**PROVIDED TEXT:**
= = = = = = =

Association of State Wetland Managers - Protecting the Nation's Wetlands.

The Compleat Wetlander: Status and Trends: No Net Loss of Wetlands Proves Elusive

On Earth Day 2004 President Bush announced that wetland gains achieved through restoration and creation had surpassed wetland losses achieving no net loss of wetlands for the first time.  The  U.S. Fish and Wildlife Service’s (FWS) Status and Trends report concluded that overall wetlands acreage had increased 32,000 acres a year from 1998 to 2004.  Looking ahead, the President set an ambitious goal to restore, improve and protect an additional 3 million acres over the next five years.

Fast forward ahead to October 6, 2011 when the  USFWS Status and Trends report for 2004-2009 was released.  This report concluded that the number of wetland acres in the coterminous U.S. had declined slightly over the five year period—an overall net loss of 62,300 acres.  It would be a gross simplification to conclude that the nation had failed to achieve the goals established by President Bush in 2004.  Wetland gains and losses are complex and multifaceted.  But the 2011 report does raise questions about whether the country will be able to continue to realize its no net loss goal, particularly in the face of the challenges ahead.

= = = = = = =

**HOW TO COMPLETE THIS TASK:**
Translate this sentence from the wetlands article into Spanish: "Wetland gains and losses are complex and multifaceted."

= = = = = = =

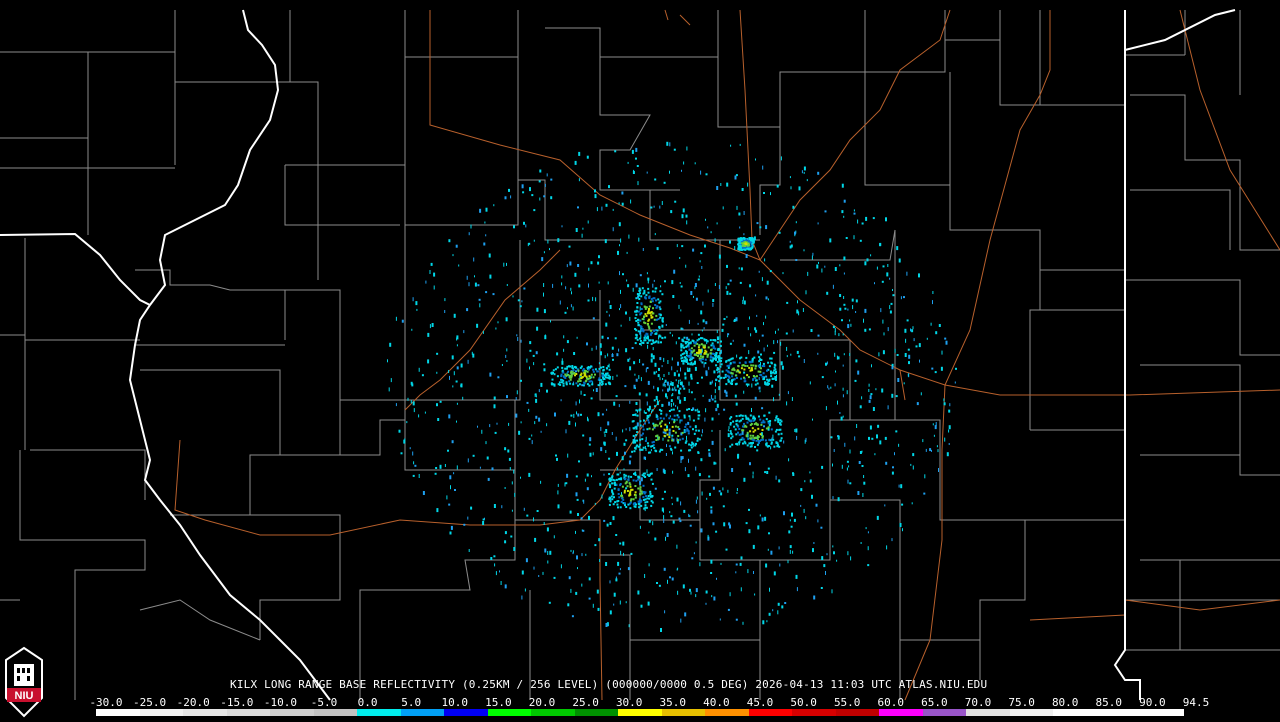 The height and width of the screenshot is (722, 1280). I want to click on legend-tick-label: -20.0, so click(193, 702).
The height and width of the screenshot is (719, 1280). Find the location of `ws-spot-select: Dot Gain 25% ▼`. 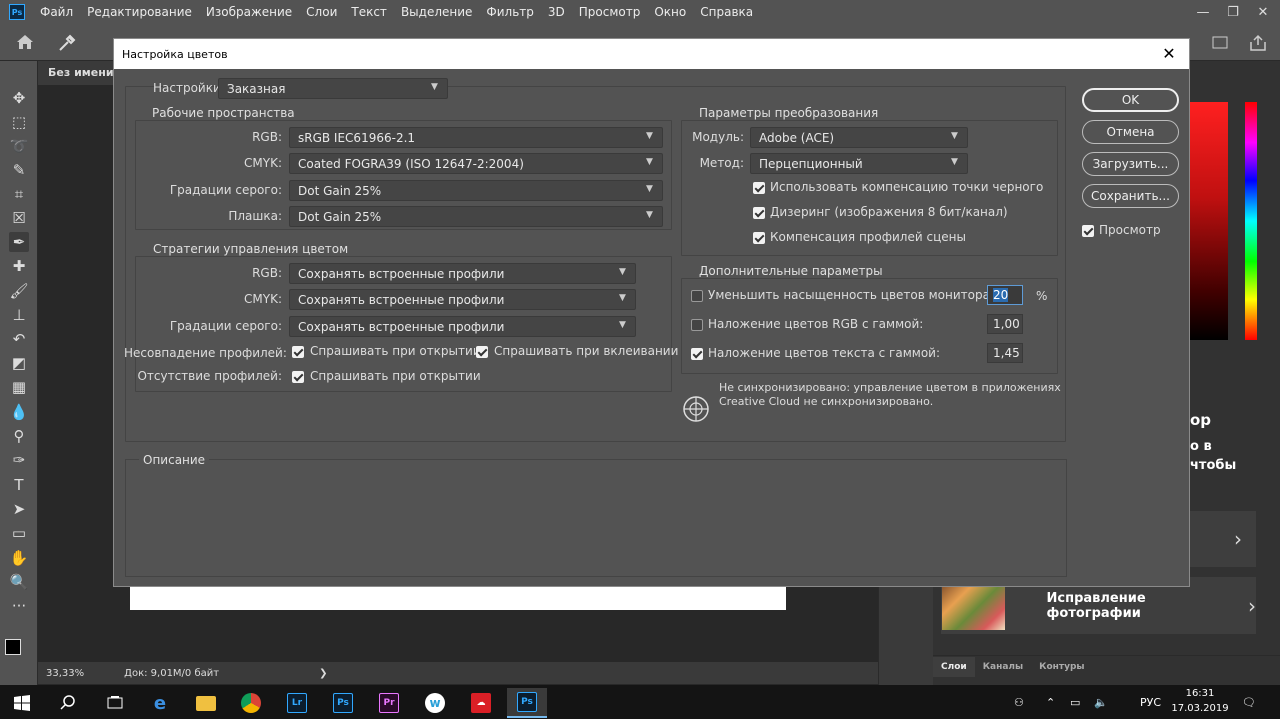

ws-spot-select: Dot Gain 25% ▼ is located at coordinates (476, 216).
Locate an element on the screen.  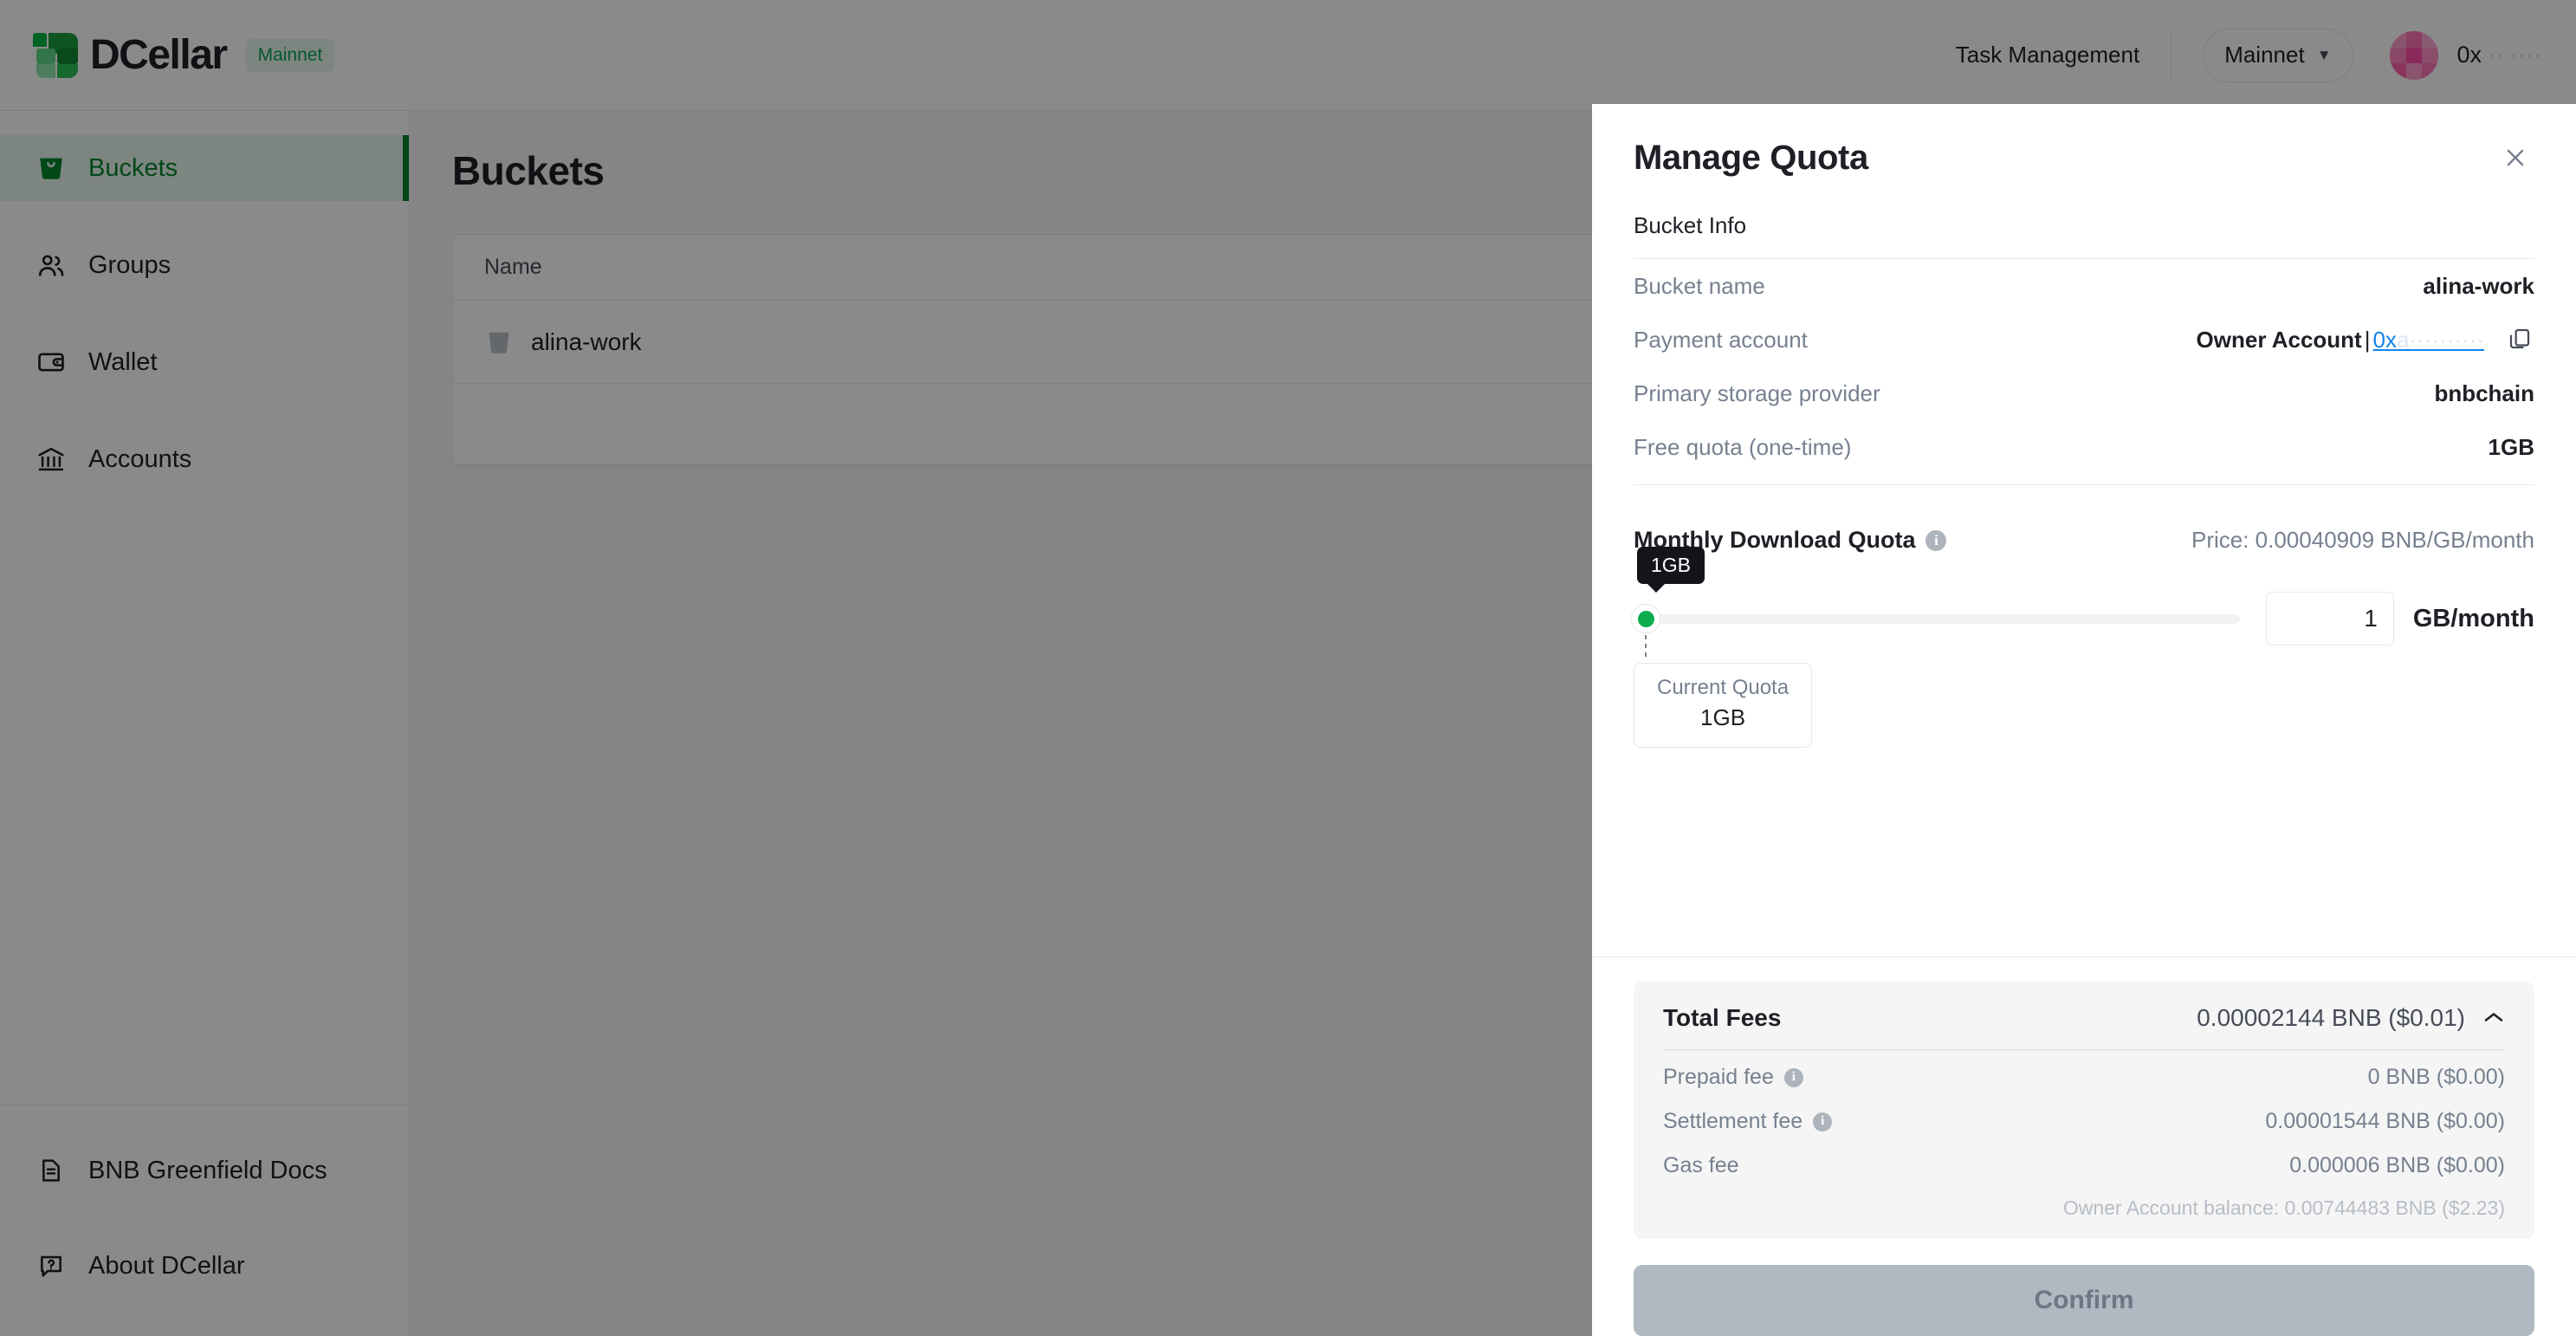
close-icon is located at coordinates (2515, 158).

= = = = = = =

**RESPONSE:**
Las ganancias y pérdidas de humedales son complejas y multifacéticas.